A due giorni da Spezia-Torres, il tecnico delle Aquile Marco Turati ha parlato in conferenza stampa presentando la partita del Picco valevole per il primo turno di Coppa Italia. L’allenatore (dopo le parole del suo collega Greco) ha fatto il punto sulla situazione della squadra e sul momento che sta attraversando, soffermandosi anche sul mercato. Ecco le sue dichiarazioni.
Le parole di Turati
Sulla partita di Coppa Italia: “Abbiamo fatto una buona settimana e spinto forte. Serve benzina, siamo in una fase preparatoria e per fortuna non abbiamo avuto troppi intoppi. Siamo pronti per affrontare la gara, ben consapevoli che tutti non hanno i 90′ nelle gambe e non siamo tantissimi. Servirà una bella prova”.
Sulla rosa: “C’è una fase di transizione. Abbiamo tanti giocatori ma non tutti sono disponibili e c’entra anche il mercato. Ci sono alcuni in uscita, qualcuno arrivato da poco come Bastoni, oppure chi rientra da qualche infortunio. Non avremo tanti effettivi e dovremo gestire la situazione. Per dedizione mi ha colpito Durmush”.
Sugli indisponibili: “Bright non si allena da un po’, ha avuto un’infiammazione al tendine rotuleo. Cardinali è tornato da pochi giorni ma anche lui è stato fermo per molto. Gli altri sono tornati tutti a parte Cannavò, che ne avrà per altri 25 giorni”.
Sul mercato: “Abbiamo inserito Durmush e recuperato Cardinali, dietro siamo un po’ contati per la squalifica di Spedalieri ma sappiamo che arriveranno altri 5-6 calciatori. La maggior parte l’abbiamo individuata e il direttore sta facendo un grande lavoro per portarci elementi funzionali. Stringiamo i denti ancora un po’ per poter poi fare il salto di qualità. Sicuramente dovremo aggiungere esperienza, guardo la qualità: chi è più forte gioca, non vedo la carta d’identità. Ci serve più peso nello spogliatoio e va fatto qualcosa dietro e in avanti. Uno o due centrali e il ruolo degli esterni da ricoprire”.
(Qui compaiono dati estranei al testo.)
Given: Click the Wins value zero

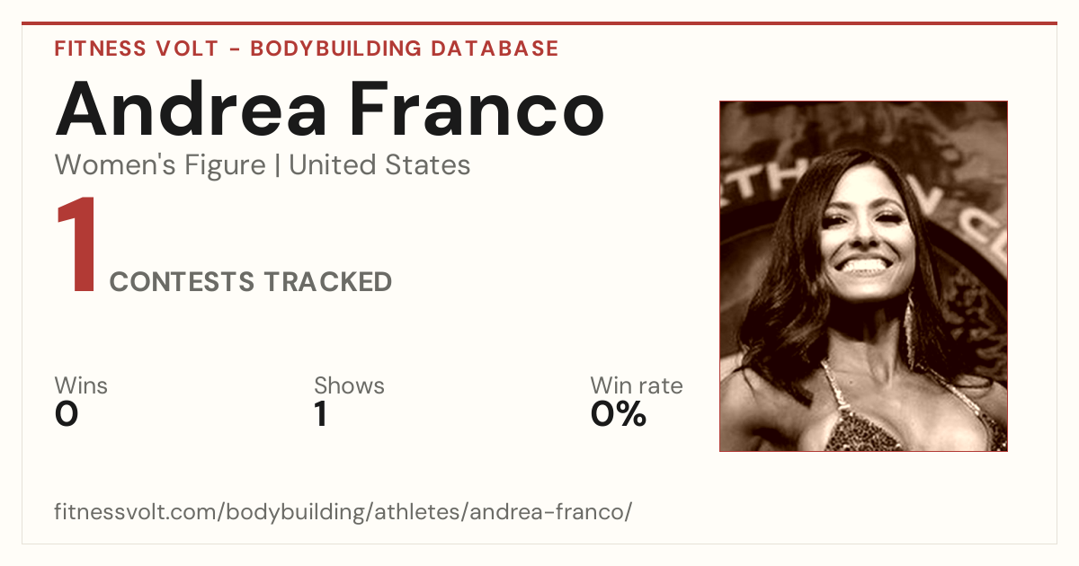Looking at the screenshot, I should click(67, 414).
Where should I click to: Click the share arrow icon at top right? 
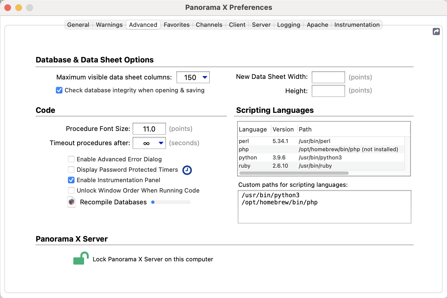[436, 31]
Sul gioco: “Siamo a buon punto e domenica vedremo. Nelle amichevoli ci siamo adattati anche alle difficoltà, anche mancando un po’ di specificità nei ruoli e qualche spunto in attacco. Ringrazio Djankpata e Cazzadori che si sono adattati in un ruolo non loro, con altre caratteristiche abbiamo fatto cose diverse. Sono tutti cresciuti, i giovani credono nel progetto. Mazzocchi è molto forte per la categoria e si sta inserendo bene. Con questo spirito sono fiducioso”.
Sulla porta: “Valutiamo tutto. Micai parte in vantaggio perché è con noi da più tempo e ha più conoscenze. Abbiamo un secondo come Ciocci che è valido e siamo contenti”.
Sull’entusiasmo: “Lo vogliamo cavalcare, abbiamo un’età media di 23 anni e la piazza ce lo sta facendo sentire. Deve diventare uno sprone per tutti i ragazzi anche per rischiare una giocata in più. La Torres è una squadra forte per la categoria e con elementi di qualità come Mastinu. Due anni fa ha lottato per la B e ha fatto vedere ottime cose. Siamo preparati, vogliamo partire forte ma sappiamo che avremo di fronte un avversario difficile”.
Sulle aspettative: “Ogni volta l’inizio è costruzione, soprattutto per chi come noi ha rivoluzionato la rosa. Ogni calciatore deve assimilare le conoscenze per inserirle nella squadra e in un gruppo forte. Oggi pensare di essere favoriti è utopia: conta sì il risultato ma prima di tutto la crescita”.
Sulla piazza: “Mi sto ritrovando, sapevo di trovare una piazza calda che mi ha sempre affascinato e sono contento. Ho ritrovato le stesse persone cariche e determinate, mi ci riconosco. Noi dovremo essere bravi a fare in modo di creare entusiasmo”.